(Entries taken from a collection)
● ● ● ●

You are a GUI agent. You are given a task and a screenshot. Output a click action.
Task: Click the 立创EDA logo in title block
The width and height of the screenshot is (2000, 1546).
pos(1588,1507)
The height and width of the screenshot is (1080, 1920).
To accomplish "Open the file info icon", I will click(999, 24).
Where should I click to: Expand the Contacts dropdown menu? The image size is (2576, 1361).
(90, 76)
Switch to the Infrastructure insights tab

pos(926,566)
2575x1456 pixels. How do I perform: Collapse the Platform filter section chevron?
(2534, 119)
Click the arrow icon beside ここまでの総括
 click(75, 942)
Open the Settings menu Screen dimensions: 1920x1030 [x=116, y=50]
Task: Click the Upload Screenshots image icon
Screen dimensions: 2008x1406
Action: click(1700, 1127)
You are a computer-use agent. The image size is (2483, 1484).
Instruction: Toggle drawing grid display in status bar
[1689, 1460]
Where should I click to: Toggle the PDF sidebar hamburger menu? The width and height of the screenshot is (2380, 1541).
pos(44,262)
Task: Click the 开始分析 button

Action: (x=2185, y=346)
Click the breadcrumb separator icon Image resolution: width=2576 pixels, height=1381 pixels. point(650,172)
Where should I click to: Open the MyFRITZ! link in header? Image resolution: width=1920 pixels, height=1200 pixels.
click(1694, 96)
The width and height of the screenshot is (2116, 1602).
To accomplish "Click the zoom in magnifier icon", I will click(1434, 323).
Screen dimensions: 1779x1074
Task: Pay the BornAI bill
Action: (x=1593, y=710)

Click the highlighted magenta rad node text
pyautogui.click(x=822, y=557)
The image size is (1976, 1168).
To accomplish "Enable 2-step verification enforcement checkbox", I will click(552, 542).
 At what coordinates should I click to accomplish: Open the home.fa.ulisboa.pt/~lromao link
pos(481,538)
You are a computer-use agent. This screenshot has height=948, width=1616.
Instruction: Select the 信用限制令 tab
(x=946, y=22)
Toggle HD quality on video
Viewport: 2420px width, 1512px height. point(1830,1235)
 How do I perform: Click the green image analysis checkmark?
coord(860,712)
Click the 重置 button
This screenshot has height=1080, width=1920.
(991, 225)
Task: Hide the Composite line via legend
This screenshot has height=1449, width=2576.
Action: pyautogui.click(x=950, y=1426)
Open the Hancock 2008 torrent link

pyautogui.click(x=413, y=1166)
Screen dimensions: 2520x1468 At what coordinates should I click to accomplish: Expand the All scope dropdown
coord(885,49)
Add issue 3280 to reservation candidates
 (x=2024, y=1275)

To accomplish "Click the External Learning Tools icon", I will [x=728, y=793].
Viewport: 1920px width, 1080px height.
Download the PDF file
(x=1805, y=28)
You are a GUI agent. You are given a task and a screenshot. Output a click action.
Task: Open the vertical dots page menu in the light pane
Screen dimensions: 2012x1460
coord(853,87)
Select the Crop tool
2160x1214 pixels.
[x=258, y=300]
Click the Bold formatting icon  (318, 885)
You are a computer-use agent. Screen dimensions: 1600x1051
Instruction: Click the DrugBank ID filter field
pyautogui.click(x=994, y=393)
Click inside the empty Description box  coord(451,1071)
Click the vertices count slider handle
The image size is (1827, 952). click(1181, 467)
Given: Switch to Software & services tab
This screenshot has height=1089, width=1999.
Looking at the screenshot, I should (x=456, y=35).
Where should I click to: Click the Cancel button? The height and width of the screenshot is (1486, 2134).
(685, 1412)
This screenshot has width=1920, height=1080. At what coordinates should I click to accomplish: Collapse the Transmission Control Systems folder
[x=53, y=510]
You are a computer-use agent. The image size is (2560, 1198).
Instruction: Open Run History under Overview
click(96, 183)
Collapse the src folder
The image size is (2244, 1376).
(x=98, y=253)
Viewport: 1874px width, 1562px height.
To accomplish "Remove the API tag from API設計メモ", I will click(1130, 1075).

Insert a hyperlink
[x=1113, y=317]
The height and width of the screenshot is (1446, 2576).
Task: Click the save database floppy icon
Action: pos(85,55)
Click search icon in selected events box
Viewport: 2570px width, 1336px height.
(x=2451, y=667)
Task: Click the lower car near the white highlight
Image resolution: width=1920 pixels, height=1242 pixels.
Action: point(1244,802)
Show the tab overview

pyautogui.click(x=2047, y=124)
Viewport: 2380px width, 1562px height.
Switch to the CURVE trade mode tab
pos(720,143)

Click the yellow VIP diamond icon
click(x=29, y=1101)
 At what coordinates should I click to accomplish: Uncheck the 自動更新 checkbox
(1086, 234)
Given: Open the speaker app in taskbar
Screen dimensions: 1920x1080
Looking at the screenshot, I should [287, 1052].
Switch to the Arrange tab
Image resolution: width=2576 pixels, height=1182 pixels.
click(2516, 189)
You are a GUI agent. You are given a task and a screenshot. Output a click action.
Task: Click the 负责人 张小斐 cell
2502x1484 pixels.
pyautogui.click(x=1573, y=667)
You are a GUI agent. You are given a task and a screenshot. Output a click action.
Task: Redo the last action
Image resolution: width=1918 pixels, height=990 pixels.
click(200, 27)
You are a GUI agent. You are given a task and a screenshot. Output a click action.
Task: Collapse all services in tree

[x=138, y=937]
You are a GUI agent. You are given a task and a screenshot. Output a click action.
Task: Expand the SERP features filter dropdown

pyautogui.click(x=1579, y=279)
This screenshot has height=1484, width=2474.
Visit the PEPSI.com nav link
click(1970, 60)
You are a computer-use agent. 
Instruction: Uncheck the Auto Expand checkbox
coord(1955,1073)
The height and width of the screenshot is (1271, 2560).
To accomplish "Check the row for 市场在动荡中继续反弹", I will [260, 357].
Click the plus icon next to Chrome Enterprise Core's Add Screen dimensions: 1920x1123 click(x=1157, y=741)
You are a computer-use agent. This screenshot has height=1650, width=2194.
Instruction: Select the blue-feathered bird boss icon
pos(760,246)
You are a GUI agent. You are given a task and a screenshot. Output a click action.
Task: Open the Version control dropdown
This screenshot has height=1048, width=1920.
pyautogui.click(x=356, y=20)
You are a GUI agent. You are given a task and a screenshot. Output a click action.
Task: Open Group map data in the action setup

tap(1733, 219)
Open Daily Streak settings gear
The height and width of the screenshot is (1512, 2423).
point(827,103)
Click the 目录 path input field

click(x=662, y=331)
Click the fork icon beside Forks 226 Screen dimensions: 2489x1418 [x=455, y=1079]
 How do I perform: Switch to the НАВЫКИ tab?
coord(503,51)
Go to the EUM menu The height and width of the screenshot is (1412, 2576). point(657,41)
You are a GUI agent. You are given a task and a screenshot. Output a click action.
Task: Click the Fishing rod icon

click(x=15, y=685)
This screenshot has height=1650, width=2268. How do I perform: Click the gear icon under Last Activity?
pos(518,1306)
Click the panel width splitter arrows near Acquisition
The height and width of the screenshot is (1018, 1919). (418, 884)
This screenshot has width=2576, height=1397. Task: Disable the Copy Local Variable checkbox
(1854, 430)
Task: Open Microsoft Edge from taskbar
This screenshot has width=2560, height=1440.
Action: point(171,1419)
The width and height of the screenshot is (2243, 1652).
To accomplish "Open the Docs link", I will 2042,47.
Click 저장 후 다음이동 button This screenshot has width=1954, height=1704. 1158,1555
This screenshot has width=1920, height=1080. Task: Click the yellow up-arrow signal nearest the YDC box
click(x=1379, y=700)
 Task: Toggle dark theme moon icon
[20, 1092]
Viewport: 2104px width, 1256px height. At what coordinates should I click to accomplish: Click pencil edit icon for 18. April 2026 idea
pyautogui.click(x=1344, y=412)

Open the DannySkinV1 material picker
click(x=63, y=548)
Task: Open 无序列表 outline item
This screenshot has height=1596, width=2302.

● ● ● ●

◆ Assigned task
Retype each of the preceding records exactly as printed.

◆ Written solution
You are a GUI agent. You are given a task and a screenshot. Output a click action.
Task: Click the 立创EDA logo in title block
The width and height of the screenshot is (2000, 1546).
pos(1588,1507)
The height and width of the screenshot is (1080, 1920).
To accomplish "Open the file info icon", I will click(999, 24).
Where should I click to: Expand the Contacts dropdown menu? The image size is (2576, 1361).
(90, 76)
Switch to the Infrastructure insights tab

pos(926,566)
2575x1456 pixels. How do I perform: Collapse the Platform filter section chevron?
(2534, 119)
Click the arrow icon beside ここまでの総括
 click(75, 942)
Open the Settings menu Screen dimensions: 1920x1030 [x=116, y=50]
Task: Click the Upload Screenshots image icon
Screen dimensions: 2008x1406
Action: click(1700, 1127)
You are a computer-use agent. The image size is (2483, 1484).
Instruction: Toggle drawing grid display in status bar
[1689, 1460]
Where should I click to: Toggle the PDF sidebar hamburger menu? The width and height of the screenshot is (2380, 1541).
pos(44,262)
Task: Click the 开始分析 button

Action: (x=2185, y=346)
Click the breadcrumb separator icon Image resolution: width=2576 pixels, height=1381 pixels. point(650,172)
Where should I click to: Open the MyFRITZ! link in header? Image resolution: width=1920 pixels, height=1200 pixels.
click(1694, 96)
The width and height of the screenshot is (2116, 1602).
To accomplish "Click the zoom in magnifier icon", I will click(1434, 323).
Screen dimensions: 1779x1074
Task: Pay the BornAI bill
Action: (x=1593, y=710)

Click the highlighted magenta rad node text
pyautogui.click(x=822, y=557)
The image size is (1976, 1168).
To accomplish "Enable 2-step verification enforcement checkbox", I will click(552, 542).
 At what coordinates should I click to accomplish: Open the home.fa.ulisboa.pt/~lromao link
pos(481,538)
You are a computer-use agent. This screenshot has height=948, width=1616.
Instruction: Select the 信用限制令 tab
(x=946, y=22)
Toggle HD quality on video
Viewport: 2420px width, 1512px height. point(1830,1235)
 How do I perform: Click the green image analysis checkmark?
coord(860,712)
Click the 重置 button
This screenshot has height=1080, width=1920.
(991, 225)
Task: Hide the Composite line via legend
This screenshot has height=1449, width=2576.
Action: pyautogui.click(x=950, y=1426)
Open the Hancock 2008 torrent link

pyautogui.click(x=413, y=1166)
Screen dimensions: 2520x1468 At what coordinates should I click to accomplish: Expand the All scope dropdown
coord(885,49)
Add issue 3280 to reservation candidates
 (x=2024, y=1275)

To accomplish "Click the External Learning Tools icon", I will [x=728, y=793].
Viewport: 1920px width, 1080px height.
Download the PDF file
(x=1805, y=28)
You are a GUI agent. You are given a task and a screenshot. Output a click action.
Task: Open the vertical dots page menu in the light pane
Screen dimensions: 2012x1460
coord(853,87)
Select the Crop tool
2160x1214 pixels.
[x=258, y=300]
Click the Bold formatting icon  (318, 885)
You are a computer-use agent. Screen dimensions: 1600x1051
Instruction: Click the DrugBank ID filter field
pyautogui.click(x=994, y=393)
Click inside the empty Description box  coord(451,1071)
Click the vertices count slider handle
The image size is (1827, 952). click(1181, 467)
Given: Switch to Software & services tab
This screenshot has height=1089, width=1999.
Looking at the screenshot, I should (x=456, y=35).
Where should I click to: Click the Cancel button? The height and width of the screenshot is (1486, 2134).
(685, 1412)
This screenshot has width=1920, height=1080. At what coordinates should I click to accomplish: Collapse the Transmission Control Systems folder
[x=53, y=510]
You are a computer-use agent. The image size is (2560, 1198).
Instruction: Open Run History under Overview
click(96, 183)
Collapse the src folder
The image size is (2244, 1376).
(x=98, y=253)
Viewport: 1874px width, 1562px height.
To accomplish "Remove the API tag from API設計メモ", I will click(1130, 1075).

Insert a hyperlink
[x=1113, y=317]
The height and width of the screenshot is (1446, 2576).
Task: Click the save database floppy icon
Action: pos(85,55)
Click search icon in selected events box
Viewport: 2570px width, 1336px height.
(x=2451, y=667)
Task: Click the lower car near the white highlight
Image resolution: width=1920 pixels, height=1242 pixels.
Action: point(1244,802)
Show the tab overview

pyautogui.click(x=2047, y=124)
Viewport: 2380px width, 1562px height.
Switch to the CURVE trade mode tab
pos(720,143)

Click the yellow VIP diamond icon
click(x=29, y=1101)
 At what coordinates should I click to accomplish: Uncheck the 自動更新 checkbox
(1086, 234)
Given: Open the speaker app in taskbar
Screen dimensions: 1920x1080
Looking at the screenshot, I should [287, 1052].
Switch to the Arrange tab
Image resolution: width=2576 pixels, height=1182 pixels.
click(2516, 189)
You are a GUI agent. You are given a task and a screenshot. Output a click action.
Task: Click the 负责人 张小斐 cell
2502x1484 pixels.
pyautogui.click(x=1573, y=667)
You are a GUI agent. You are given a task and a screenshot. Output a click action.
Task: Redo the last action
Image resolution: width=1918 pixels, height=990 pixels.
click(200, 27)
You are a GUI agent. You are given a task and a screenshot. Output a click action.
Task: Collapse all services in tree

[x=138, y=937]
You are a GUI agent. You are given a task and a screenshot. Output a click action.
Task: Expand the SERP features filter dropdown

pyautogui.click(x=1579, y=279)
This screenshot has height=1484, width=2474.
Visit the PEPSI.com nav link
click(1970, 60)
You are a computer-use agent. 
Instruction: Uncheck the Auto Expand checkbox
coord(1955,1073)
The height and width of the screenshot is (1271, 2560).
To accomplish "Check the row for 市场在动荡中继续反弹", I will [260, 357].
Click the plus icon next to Chrome Enterprise Core's Add Screen dimensions: 1920x1123 click(x=1157, y=741)
You are a computer-use agent. This screenshot has height=1650, width=2194.
Instruction: Select the blue-feathered bird boss icon
pos(760,246)
You are a GUI agent. You are given a task and a screenshot. Output a click action.
Task: Open the Version control dropdown
This screenshot has height=1048, width=1920.
pyautogui.click(x=356, y=20)
You are a GUI agent. You are given a task and a screenshot. Output a click action.
Task: Open Group map data in the action setup

tap(1733, 219)
Open Daily Streak settings gear
The height and width of the screenshot is (1512, 2423).
point(827,103)
Click the 目录 path input field

click(x=662, y=331)
Click the fork icon beside Forks 226 Screen dimensions: 2489x1418 [x=455, y=1079]
 How do I perform: Switch to the НАВЫКИ tab?
coord(503,51)
Go to the EUM menu The height and width of the screenshot is (1412, 2576). point(657,41)
You are a GUI agent. You are given a task and a screenshot. Output a click action.
Task: Click the Fishing rod icon

click(x=15, y=685)
This screenshot has height=1650, width=2268. How do I perform: Click the gear icon under Last Activity?
pos(518,1306)
Click the panel width splitter arrows near Acquisition
The height and width of the screenshot is (1018, 1919). (418, 884)
This screenshot has width=2576, height=1397. Task: Disable the Copy Local Variable checkbox
(1854, 430)
Task: Open Microsoft Edge from taskbar
This screenshot has width=2560, height=1440.
Action: point(171,1419)
The width and height of the screenshot is (2243, 1652).
To accomplish "Open the Docs link", I will 2042,47.
Click 저장 후 다음이동 button This screenshot has width=1954, height=1704. 1158,1555
This screenshot has width=1920, height=1080. Task: Click the yellow up-arrow signal nearest the YDC box
click(x=1379, y=700)
 Task: Toggle dark theme moon icon
[20, 1092]
Viewport: 2104px width, 1256px height. At what coordinates should I click to accomplish: Click pencil edit icon for 18. April 2026 idea
pyautogui.click(x=1344, y=412)

Open the DannySkinV1 material picker
click(x=63, y=548)
Task: Open 无序列表 outline item
This screenshot has height=1596, width=2302.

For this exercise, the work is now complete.